Agora, com o novo desabrochar de sua alma, Zoé assumiu uma nova
morti icaçã o, surpreendente e, de certa forma, assustadora por ser tã o
adulta. Apesar de todos os trabalhos de seu dia difı́cil, ela começou a
jejuar à s sextas e sá bados. Isso preocupou Tonine. A irmã mais nova
nã o tinha nada alé m de admiraçã o pela santidade intensa e vivi icante
de Zoé ; ela até começou a imitá -lo; no entanto, ela sentiu que havia um
limite. Tonine sabia muito bem como o trabalho podia aguçar a fome de
uma menina em crescimento, ela sabia que os feitiços de desmaio que a
fome nã o correspondia podiam trazer e decidiu que nã o deveria haver
mais tolices. Franzindo a testa severamente para sua irmã , ela ameaçou
contar a seu pai.
"Bem, entã o, diga a ele!" foi a resposta curta e decidida de Zoé .

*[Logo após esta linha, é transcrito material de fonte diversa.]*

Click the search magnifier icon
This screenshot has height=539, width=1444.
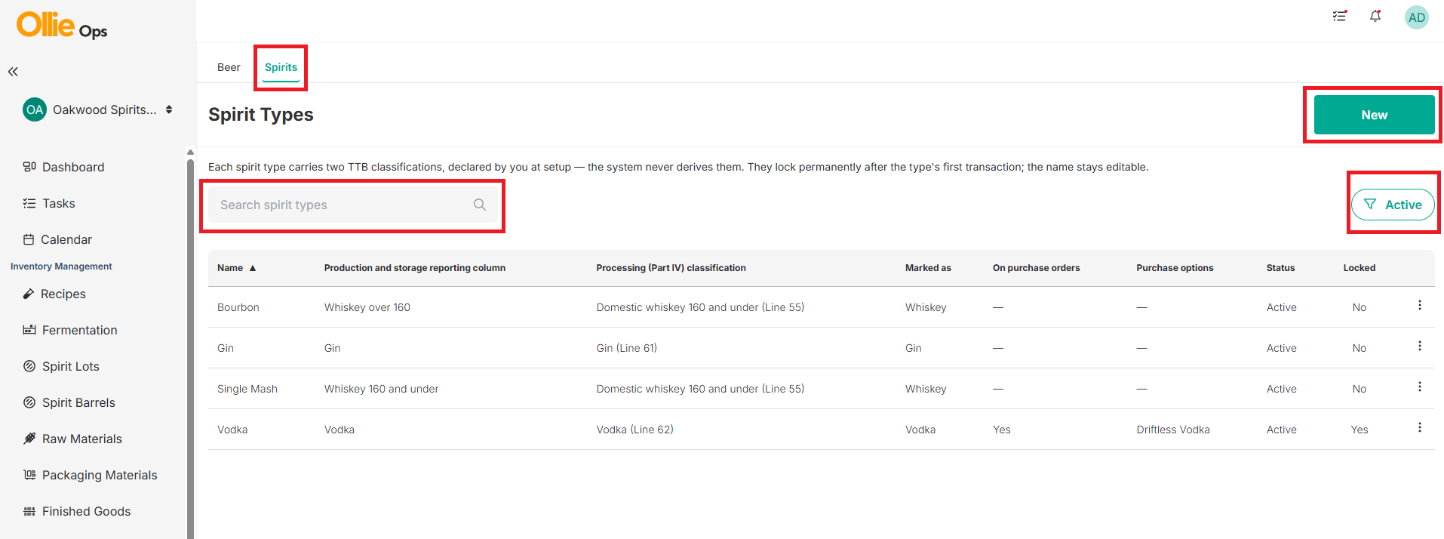480,205
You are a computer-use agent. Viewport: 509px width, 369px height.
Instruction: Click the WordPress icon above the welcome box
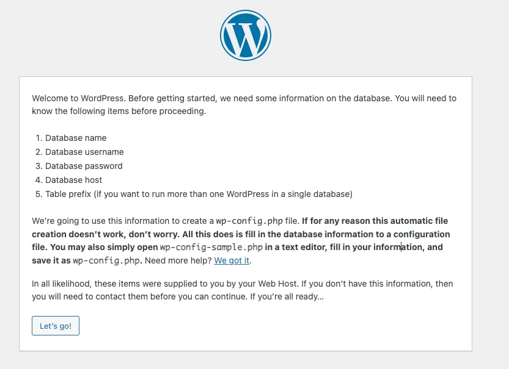pyautogui.click(x=245, y=35)
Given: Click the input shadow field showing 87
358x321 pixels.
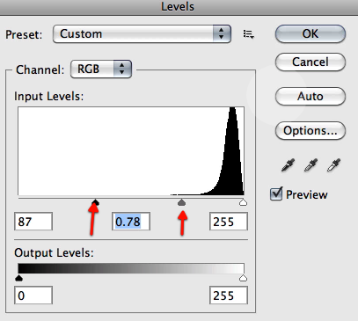Looking at the screenshot, I should (33, 222).
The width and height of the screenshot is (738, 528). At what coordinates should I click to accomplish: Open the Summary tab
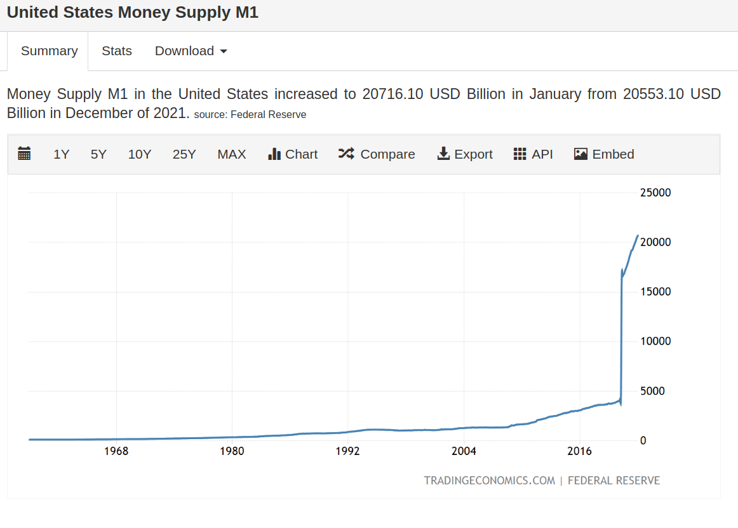click(49, 51)
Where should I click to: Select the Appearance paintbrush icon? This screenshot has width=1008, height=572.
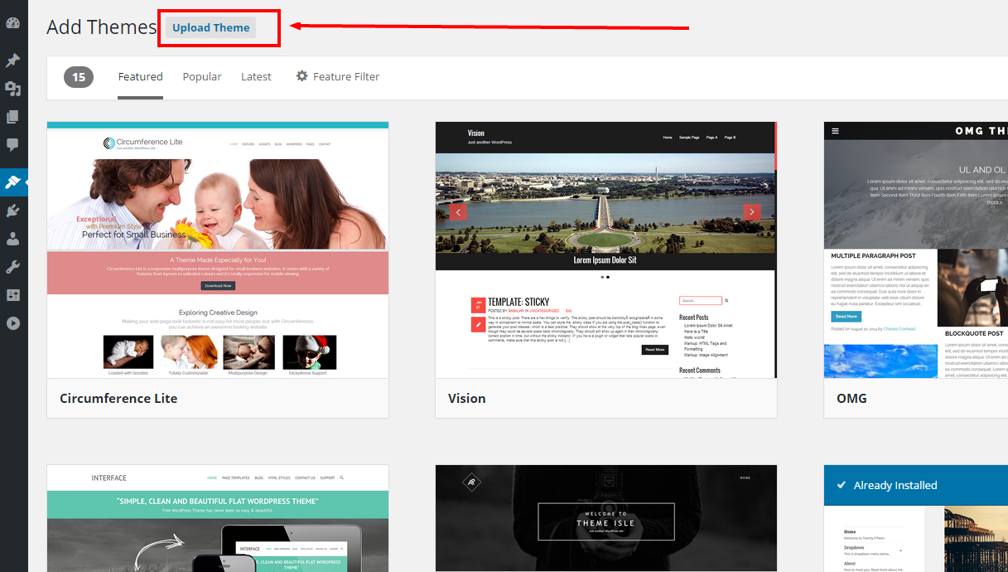(12, 182)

Esta é uma das poucas frases textuais que temos desde o inı́cio da
vida de Zoé Labouré ; ela nã o era dada a muita conversa. O pró prio
isolamento das palavras confere-lhes um signi icado ú nico. "Diga à
ele!" E incrı́vel a quantidade de percepçõ es desses doispalavras dã o ao
cará ter deste jovem notá vel. A vontade de ferro, a determinaçã o
robusta, a franqueza simples, tudo está aqui tã o desenvolvido como
sempre estaria. Se tivessem sido pronunciados daqui a cinquenta anos,
nã o teriam mais cará ter. O andaime de aço para construir uma
santidade suprema já estava montado.
Um tanto surpreso com a indiferença de Zoé e a falta de
compromisso, Tonine decidiu ver o que estava acontecendo. Ela contou
ao pai.
O pai nã o discutiu o assunto com Tonine. Era sua maneira de
guardar seus pró prios conselhos, especialmente no que dizia respeito
aos ilhos. Ele, no entanto, protestou com Zoé , apontando-lhe a
necessidade de manter as forças para suas tarefas á rduas. Zoé ouviu
com respeito, mas nã o mudou em nada em sua determinaçã o. Ela
jejuava nas sextas e sá bados. Tonine apenas deu de ombros e se retirou
do campo. Ela cumpriu seu dever.
A importâ ncia deste incidente reside no fato de que, mal
interpretado, poderia contestar a habitual obediê ncia e humildade do
santo. A obediê ncia de Santa Catarina era sua virtude mais brilhante, e
nã o deve ser ofuscada nem um pouco sem prova positiva. Se nã o
soubé ssemos mais nada sobre Zoé Labouré alé m deste ú nico incidente,
deverı́amos considerá -la uma criança teimosa e obstinada. Todo o seu
relacionamento com o pai, entretanto, era de respeito e submissã o ilial
habituais. Com relaçã o ao incidente no contexto, portanto, chegamos a
qualquer uma das duas conclusõ es, ambas favorá veis a Zoé : ou a
admoestaçã o do pai foi um simples conselho - e há evidê ncias muito
boas disso; ou, se fosse um comando, uma Autoridade superior o
anulou. E certo que Zoé , ao desconsiderar o conselho do pai neste
assunto, estava seguindo a Vontade de Deus.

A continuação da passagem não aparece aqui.